Kalau keduanya adalah dua orang pengembara, maka keduanya nampaknya bukanlah pengembara kebanyakkan.
Orang yang dipanggil Paman, meskipun tidak mempunyai ciri ciri yang khusus, namun wajahnya begitu bersih dan segar serta memancarkan wibawa yang tersirat dari sorot matanya.
Rambutnya yang dibeberapa bagian telah terlihat memutih nampak terikat rapi. Kumis tipisnya yang juga beberapa helainya telah terlihat memutih, semakin menambah kesan kewibawaan pada diri orang tersebut.
Sementara anak muda yang mungkin saja adalah kemenakkan dari orang yang dipanggilnya paman tersebut, mempunyai tubuh yang tegap dan kokoh dengan dada yang bidang.
Wajahnya yang cerah seolah merupakan gambaran dari pancaran semangat hidupnya yang penuh dan dengan kesungguhan.
Sorot matanya pun begitu tajam sebagai ungkapan atas keteguhan hati dan rasa percaya dirinya yang tinggi dalam menghadapi gejolak kehidupannnya.
Meskipun pada raut wajahnya menyiratkan perasaan penat dan lelah karena perjalanan panjang yang telah ditempuhnya, namun tetap saja tidak bisa disembunyikan, bahwa anak muda itu adalah seorang anak muda yang mempunyai wajah yang tampan secara kewadagan.
Pada keduanya, tidak terlihat sesuatu apapun yang dianggap dapat mencurigakan. Keduanya hanya membawa satu bungkusan kecil yang disangkutkan pada pundaknya masing masing.
Bungkusan yang mungkin hanyalah selembar atau dua lembar pakaian yang dipersiapkan sebagai ganti selama dalam perjalanannya.
Bahkan kedua orang tersebut tidak membawa senjata dalam ujud apapun. Keris yang biasanya menjadi kewajaran sebagai piandel sekaligus pusaka bagi siapapun yang sedang melakukan perjalanan jauh ataupun melakukan pengembaraan juga tidak terlihat terselip pada pinggang kedua orang itu.
Demikianlah selanjutnya, kedua orang itu terlihat terus melangkahkan kakinya mengarah ke padukuhan yang berada diujung hutan.
Sementara matahari semakin merangkak ke barat meskipun senja masih datang untuk beberapa saat lagi.
--------
Dawungan, adalah sebuah padukuhan atau lebih tepatnya sebuah Kademangan yang berada dikaki Gunung Lawu sebelah utara.
Meskipun Kademangan Dawungan adalah kademangan yang tidak terlalu besar ditilik dari luas wilayahnya, namun Kademangan Dawungan dikenal sebagai Kademangan yang subur serta mempunyai hasil bumi yang cukup untuk memenuhi kebutuhan penghuninya.

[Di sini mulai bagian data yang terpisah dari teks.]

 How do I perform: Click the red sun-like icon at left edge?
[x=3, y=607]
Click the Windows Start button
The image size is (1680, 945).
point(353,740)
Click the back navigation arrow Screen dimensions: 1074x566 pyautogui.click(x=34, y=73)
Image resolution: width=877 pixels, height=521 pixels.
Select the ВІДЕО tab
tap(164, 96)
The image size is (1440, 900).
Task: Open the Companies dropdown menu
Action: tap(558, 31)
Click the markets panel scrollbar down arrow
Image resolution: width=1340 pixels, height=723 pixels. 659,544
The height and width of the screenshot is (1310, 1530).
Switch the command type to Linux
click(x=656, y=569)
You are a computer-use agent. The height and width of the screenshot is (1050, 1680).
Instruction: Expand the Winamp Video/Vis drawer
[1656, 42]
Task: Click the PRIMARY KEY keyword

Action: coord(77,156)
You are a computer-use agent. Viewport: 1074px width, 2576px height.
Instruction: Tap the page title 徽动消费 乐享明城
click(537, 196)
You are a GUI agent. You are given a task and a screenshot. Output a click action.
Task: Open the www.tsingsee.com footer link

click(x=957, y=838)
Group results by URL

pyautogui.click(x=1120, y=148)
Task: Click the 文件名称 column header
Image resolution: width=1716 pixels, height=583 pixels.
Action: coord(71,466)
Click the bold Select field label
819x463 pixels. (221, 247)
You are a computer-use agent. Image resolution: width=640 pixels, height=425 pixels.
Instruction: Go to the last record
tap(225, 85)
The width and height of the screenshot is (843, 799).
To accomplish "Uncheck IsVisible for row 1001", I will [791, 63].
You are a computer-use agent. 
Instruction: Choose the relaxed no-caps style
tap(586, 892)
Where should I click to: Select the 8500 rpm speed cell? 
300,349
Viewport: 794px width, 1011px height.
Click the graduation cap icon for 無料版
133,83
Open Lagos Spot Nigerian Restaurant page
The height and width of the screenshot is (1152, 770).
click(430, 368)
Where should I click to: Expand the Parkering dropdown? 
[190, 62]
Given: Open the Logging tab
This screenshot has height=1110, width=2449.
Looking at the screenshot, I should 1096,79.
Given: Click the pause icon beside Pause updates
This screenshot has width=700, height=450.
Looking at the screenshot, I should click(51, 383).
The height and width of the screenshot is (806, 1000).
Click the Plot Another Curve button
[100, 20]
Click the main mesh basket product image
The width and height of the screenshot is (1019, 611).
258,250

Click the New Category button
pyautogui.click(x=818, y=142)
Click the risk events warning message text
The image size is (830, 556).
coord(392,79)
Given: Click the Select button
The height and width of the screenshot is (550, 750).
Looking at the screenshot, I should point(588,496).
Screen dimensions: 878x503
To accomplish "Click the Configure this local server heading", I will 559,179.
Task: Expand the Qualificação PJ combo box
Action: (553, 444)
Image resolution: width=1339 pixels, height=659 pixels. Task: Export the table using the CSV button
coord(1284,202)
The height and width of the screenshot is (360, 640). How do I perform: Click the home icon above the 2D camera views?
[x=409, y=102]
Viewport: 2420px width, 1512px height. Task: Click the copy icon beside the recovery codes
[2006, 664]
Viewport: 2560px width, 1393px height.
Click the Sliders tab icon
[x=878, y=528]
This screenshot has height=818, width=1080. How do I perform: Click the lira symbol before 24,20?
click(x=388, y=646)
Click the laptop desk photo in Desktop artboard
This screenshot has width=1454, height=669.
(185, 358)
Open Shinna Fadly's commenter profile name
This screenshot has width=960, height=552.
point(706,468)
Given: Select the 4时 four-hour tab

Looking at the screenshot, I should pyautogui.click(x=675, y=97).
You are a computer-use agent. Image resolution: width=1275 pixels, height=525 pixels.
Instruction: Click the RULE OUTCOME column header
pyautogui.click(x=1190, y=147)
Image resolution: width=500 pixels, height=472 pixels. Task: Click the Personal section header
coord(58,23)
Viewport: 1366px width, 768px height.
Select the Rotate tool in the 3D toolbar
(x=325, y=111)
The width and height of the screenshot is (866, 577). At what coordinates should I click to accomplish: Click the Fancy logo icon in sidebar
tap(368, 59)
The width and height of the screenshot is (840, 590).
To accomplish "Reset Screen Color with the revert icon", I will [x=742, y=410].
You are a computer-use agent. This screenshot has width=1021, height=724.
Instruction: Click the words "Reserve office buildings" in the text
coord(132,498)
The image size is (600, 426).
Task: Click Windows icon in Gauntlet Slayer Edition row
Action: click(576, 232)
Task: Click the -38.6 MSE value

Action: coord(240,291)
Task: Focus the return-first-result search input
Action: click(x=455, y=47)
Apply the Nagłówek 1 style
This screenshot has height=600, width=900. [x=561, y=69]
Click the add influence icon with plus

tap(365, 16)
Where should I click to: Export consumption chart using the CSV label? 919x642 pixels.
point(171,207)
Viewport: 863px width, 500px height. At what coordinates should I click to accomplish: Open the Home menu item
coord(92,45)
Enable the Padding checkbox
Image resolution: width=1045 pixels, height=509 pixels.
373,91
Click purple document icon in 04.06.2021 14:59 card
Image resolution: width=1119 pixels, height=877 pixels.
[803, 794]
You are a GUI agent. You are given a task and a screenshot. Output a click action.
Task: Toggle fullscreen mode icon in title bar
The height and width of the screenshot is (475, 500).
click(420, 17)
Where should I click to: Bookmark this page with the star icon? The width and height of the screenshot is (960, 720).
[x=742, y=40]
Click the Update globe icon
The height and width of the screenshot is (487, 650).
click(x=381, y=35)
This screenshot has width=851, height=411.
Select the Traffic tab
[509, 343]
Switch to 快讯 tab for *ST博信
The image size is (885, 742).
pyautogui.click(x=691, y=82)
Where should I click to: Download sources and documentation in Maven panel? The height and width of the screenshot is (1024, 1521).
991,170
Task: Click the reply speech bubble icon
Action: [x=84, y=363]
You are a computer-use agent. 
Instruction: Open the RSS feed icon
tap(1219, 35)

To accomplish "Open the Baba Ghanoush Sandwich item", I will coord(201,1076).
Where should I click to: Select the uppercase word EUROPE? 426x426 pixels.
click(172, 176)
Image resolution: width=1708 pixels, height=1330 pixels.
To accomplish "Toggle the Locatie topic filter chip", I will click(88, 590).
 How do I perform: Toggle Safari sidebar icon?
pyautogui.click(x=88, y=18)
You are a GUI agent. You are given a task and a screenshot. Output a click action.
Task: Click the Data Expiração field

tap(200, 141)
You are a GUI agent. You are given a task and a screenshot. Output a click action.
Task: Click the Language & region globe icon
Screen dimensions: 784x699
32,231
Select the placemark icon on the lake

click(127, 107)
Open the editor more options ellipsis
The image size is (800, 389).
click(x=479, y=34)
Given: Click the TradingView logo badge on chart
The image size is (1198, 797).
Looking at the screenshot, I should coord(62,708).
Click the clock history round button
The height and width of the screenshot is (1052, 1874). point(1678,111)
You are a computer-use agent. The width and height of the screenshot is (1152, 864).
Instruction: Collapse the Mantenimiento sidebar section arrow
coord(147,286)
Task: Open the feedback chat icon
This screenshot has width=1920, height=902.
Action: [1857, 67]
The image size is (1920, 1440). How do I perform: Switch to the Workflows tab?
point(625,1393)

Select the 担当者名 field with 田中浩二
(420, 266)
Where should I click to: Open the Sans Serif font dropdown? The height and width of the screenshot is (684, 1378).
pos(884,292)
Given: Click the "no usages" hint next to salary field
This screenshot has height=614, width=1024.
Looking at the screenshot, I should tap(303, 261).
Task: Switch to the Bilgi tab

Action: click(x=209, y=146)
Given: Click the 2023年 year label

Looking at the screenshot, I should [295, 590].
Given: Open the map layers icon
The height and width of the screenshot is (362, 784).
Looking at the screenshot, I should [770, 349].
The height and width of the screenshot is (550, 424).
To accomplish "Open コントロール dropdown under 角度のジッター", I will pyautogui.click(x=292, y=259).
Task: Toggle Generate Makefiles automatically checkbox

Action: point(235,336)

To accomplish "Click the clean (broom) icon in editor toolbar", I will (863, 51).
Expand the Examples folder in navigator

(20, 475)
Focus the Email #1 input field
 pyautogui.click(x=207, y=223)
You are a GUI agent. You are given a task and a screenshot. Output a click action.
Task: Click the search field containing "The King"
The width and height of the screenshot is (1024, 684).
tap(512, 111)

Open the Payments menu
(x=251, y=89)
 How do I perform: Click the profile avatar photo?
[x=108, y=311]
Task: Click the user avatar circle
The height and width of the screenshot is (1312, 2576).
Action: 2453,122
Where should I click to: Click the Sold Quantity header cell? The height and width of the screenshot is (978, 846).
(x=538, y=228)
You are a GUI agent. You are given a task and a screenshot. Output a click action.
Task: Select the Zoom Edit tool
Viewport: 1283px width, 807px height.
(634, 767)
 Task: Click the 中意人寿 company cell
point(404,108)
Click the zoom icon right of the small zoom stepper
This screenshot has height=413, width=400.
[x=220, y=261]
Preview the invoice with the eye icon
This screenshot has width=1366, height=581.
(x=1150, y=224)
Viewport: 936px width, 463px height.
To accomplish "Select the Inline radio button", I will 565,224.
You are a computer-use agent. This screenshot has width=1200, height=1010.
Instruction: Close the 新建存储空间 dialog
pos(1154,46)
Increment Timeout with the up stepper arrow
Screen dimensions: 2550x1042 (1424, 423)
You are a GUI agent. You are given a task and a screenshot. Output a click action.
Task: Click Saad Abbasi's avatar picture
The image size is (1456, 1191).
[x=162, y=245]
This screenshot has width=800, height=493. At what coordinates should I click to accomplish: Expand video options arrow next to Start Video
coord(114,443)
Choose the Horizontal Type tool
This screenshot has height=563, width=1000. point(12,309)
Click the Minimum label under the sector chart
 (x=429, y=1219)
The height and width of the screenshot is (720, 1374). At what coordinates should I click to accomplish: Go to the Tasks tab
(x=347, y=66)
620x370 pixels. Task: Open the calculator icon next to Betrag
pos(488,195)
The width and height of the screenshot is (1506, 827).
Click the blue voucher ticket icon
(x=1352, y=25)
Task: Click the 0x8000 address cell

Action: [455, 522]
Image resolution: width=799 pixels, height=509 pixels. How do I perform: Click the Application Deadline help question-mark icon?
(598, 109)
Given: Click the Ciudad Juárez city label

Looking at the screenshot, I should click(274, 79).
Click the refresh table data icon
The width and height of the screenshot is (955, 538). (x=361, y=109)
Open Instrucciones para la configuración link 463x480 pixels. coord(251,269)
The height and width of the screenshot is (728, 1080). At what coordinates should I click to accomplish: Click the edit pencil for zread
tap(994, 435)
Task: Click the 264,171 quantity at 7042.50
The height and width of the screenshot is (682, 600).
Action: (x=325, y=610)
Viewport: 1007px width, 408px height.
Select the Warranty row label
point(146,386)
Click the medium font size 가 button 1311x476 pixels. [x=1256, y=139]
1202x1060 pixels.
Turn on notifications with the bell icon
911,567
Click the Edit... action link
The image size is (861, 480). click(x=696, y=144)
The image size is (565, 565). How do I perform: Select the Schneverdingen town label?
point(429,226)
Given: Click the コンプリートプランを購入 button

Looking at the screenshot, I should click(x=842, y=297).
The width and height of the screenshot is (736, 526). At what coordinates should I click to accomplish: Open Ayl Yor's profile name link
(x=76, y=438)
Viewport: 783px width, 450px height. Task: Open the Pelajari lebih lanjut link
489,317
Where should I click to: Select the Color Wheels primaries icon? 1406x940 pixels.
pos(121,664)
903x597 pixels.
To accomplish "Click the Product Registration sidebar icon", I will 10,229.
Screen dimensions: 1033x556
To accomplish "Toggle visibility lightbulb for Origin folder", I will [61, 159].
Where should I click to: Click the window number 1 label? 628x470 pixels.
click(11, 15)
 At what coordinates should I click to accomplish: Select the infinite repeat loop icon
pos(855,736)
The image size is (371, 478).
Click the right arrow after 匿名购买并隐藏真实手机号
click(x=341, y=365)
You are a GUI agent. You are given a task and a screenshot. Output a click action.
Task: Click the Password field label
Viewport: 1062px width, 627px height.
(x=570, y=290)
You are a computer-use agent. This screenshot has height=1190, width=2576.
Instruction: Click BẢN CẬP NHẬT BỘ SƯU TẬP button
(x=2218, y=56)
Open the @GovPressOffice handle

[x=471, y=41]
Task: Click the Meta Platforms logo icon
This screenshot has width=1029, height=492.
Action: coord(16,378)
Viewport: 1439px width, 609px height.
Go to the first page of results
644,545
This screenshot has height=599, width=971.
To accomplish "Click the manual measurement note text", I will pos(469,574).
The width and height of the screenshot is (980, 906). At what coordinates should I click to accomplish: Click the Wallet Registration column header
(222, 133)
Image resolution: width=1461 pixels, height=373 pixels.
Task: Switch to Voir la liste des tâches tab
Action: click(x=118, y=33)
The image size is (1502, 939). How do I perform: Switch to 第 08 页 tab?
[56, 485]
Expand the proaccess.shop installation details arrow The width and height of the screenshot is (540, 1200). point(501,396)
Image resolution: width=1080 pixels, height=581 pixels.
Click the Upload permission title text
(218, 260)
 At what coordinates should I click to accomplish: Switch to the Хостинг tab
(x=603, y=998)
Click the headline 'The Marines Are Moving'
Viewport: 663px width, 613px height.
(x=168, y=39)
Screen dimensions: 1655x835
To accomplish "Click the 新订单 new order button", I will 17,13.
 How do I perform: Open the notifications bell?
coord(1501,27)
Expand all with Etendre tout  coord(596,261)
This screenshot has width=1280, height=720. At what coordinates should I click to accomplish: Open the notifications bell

Pemimpin Kademangan Dawungan adalah seorang Demang yang berusia belumlah terlalu tua meskipun juga tidak bisa disebut berusia muda.
Demang Dawungan adalah seorang Demang yang dikenal cakap dalam memimpin kademangannya. Dengan kecakapan yang dimilikkinya itulah, Ki Demang mampu menjadikan wilayah kekuasaannya menjadi sebuah kademangan yang subur maju.
Selain itu, Ki Demang pun ternyata juga mampu menjaga dan menciptakan wilayah kademangan yang di pimpinnnya menjadi satu wilayah yang aman dan tentram.
Hampir jarang terjadi gangguan keamanan diwilayah Kademangan Dawungan.
Sekali dua kali memang pernah muncul gangguan keamanan yang ditimbulkan oleh para perampok ataupun para gegedug yang mencoba berniat menggaggu ketentraman di Kademangan Dawungan.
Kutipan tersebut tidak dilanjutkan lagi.